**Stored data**
────────────────────

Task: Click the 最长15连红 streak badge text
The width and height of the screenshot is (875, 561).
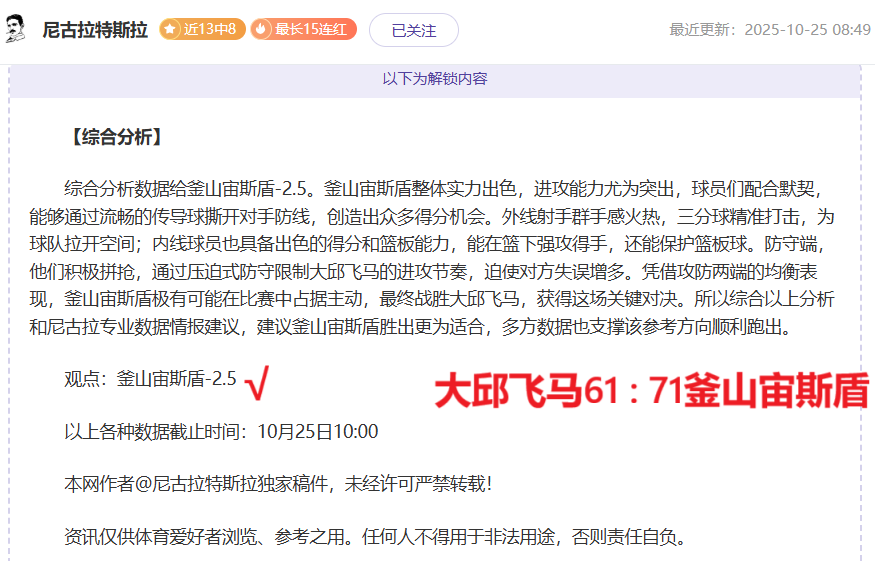Action: pos(311,30)
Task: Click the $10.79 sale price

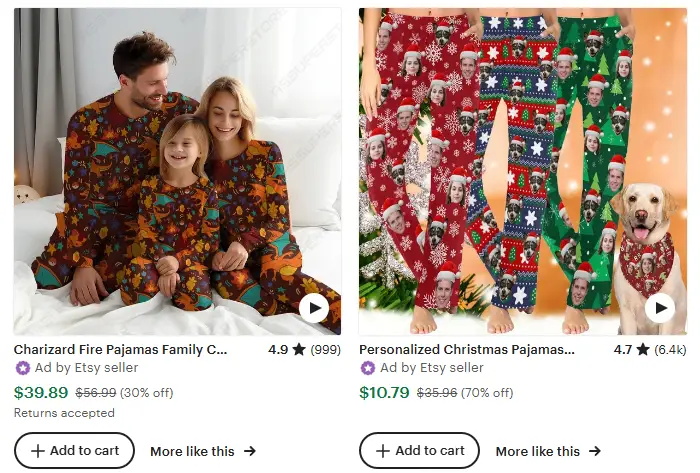Action: pos(385,392)
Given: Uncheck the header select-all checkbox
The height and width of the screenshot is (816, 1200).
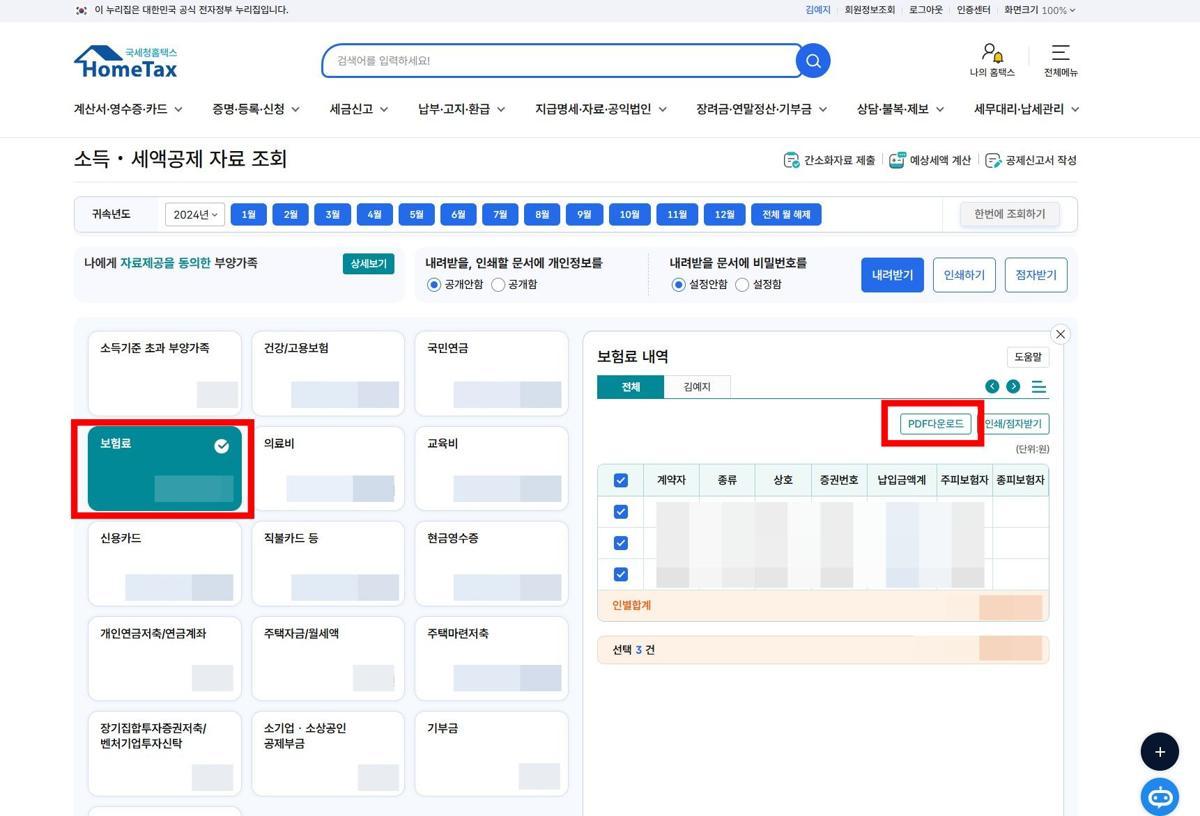Looking at the screenshot, I should point(620,481).
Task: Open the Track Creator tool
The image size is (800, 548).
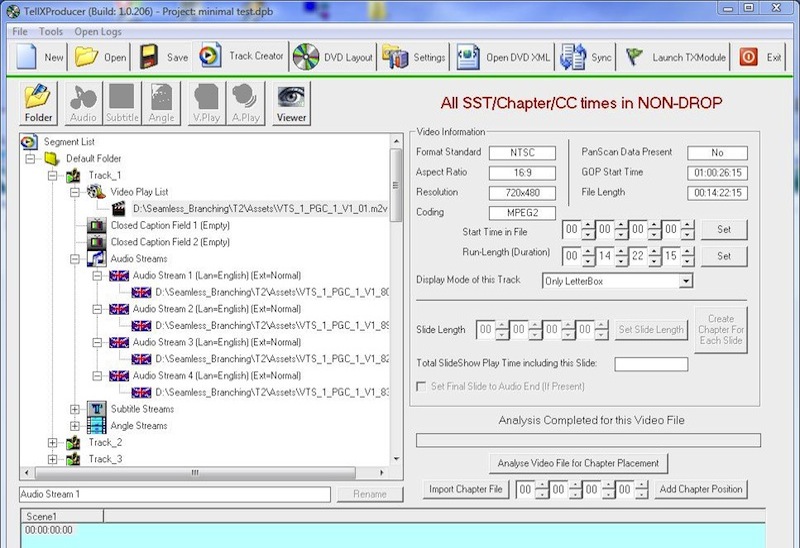Action: (x=243, y=57)
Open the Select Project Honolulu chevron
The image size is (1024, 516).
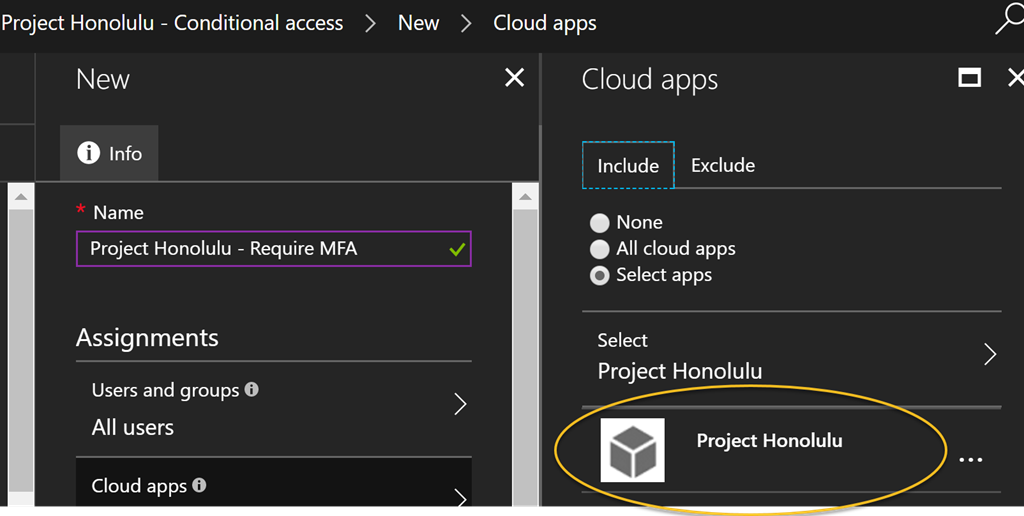coord(991,355)
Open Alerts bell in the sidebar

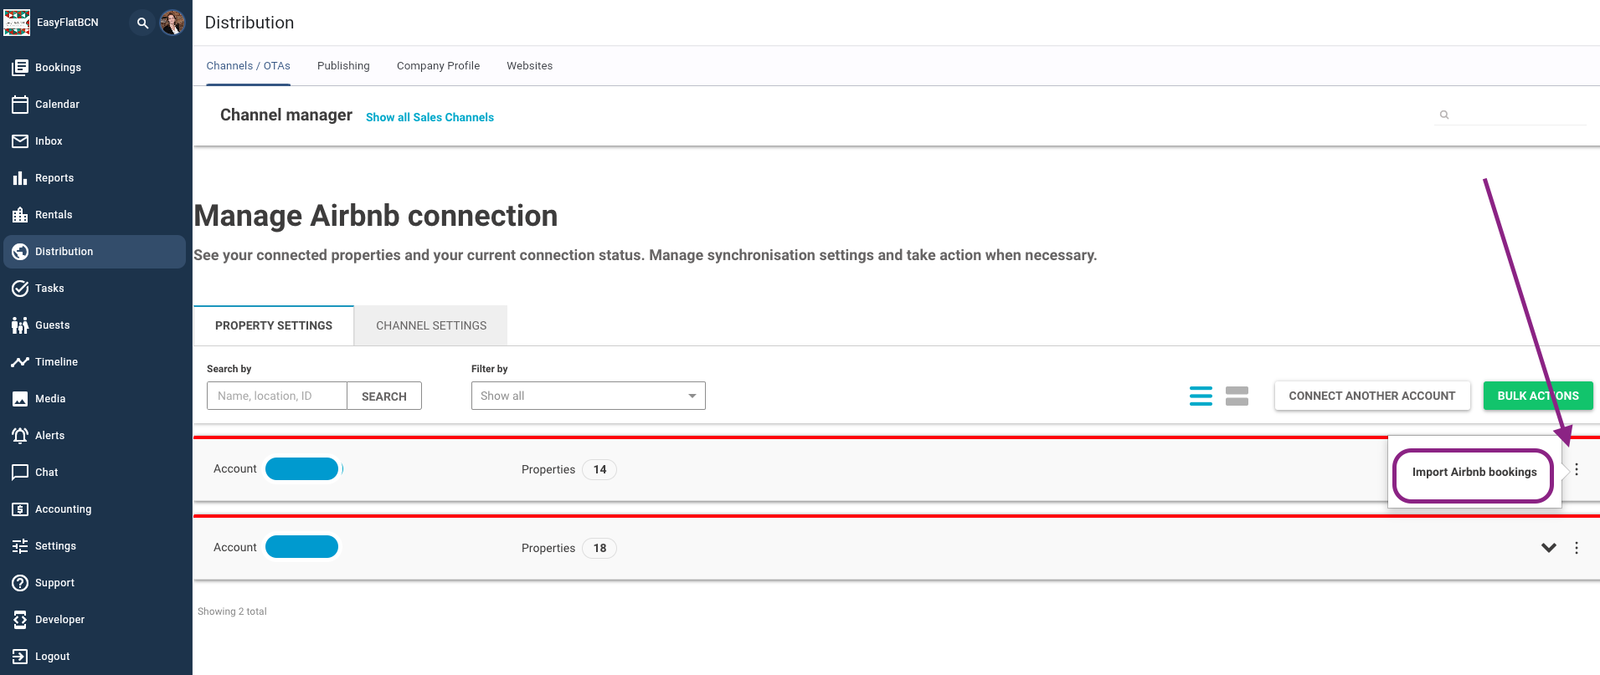coord(49,435)
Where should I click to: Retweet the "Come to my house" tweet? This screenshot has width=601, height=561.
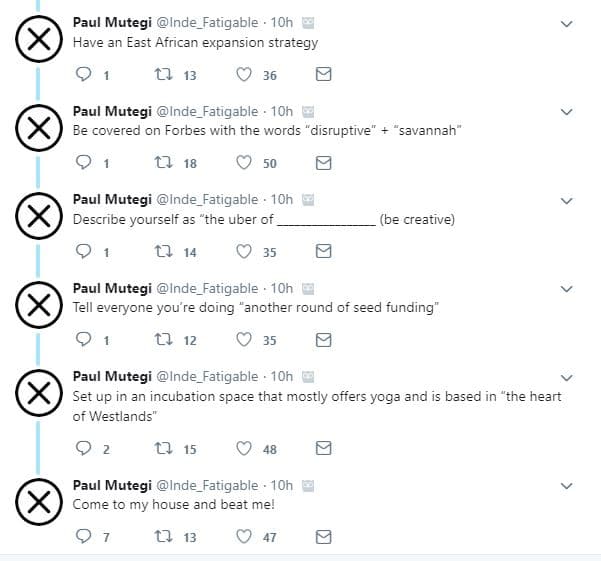point(162,537)
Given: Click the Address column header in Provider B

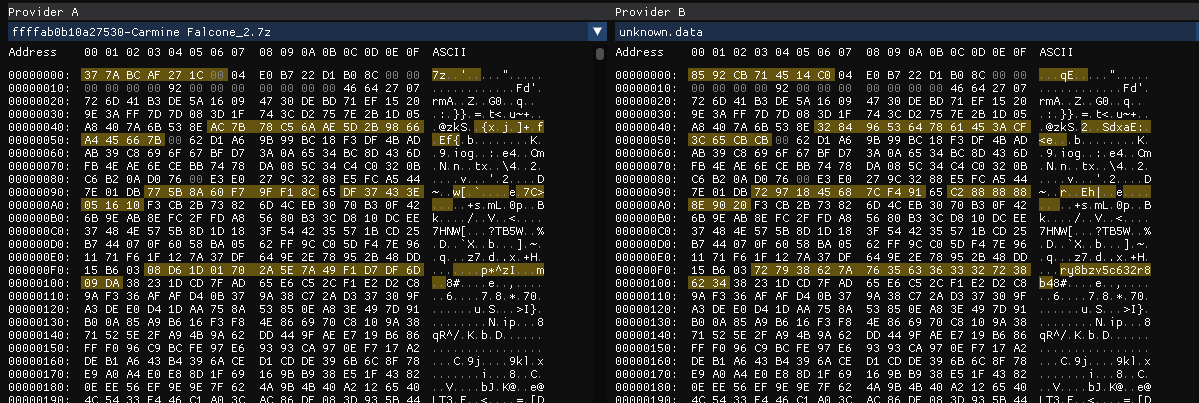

────────────────────

Give back exactly, and only, the lines from the one holding "The image size is (800, 548)." through the last line of the entries, with every picture omitted.

The image size is (800, 548).
Action: (x=243, y=57)
Open the Select Project Honolulu chevron
The image size is (1024, 516).
coord(991,355)
Open Alerts bell in the sidebar

coord(49,435)
Where should I click to: Retweet the "Come to my house" tweet? This screenshot has width=601, height=561.
point(162,537)
Given: Click the Address column header in Provider B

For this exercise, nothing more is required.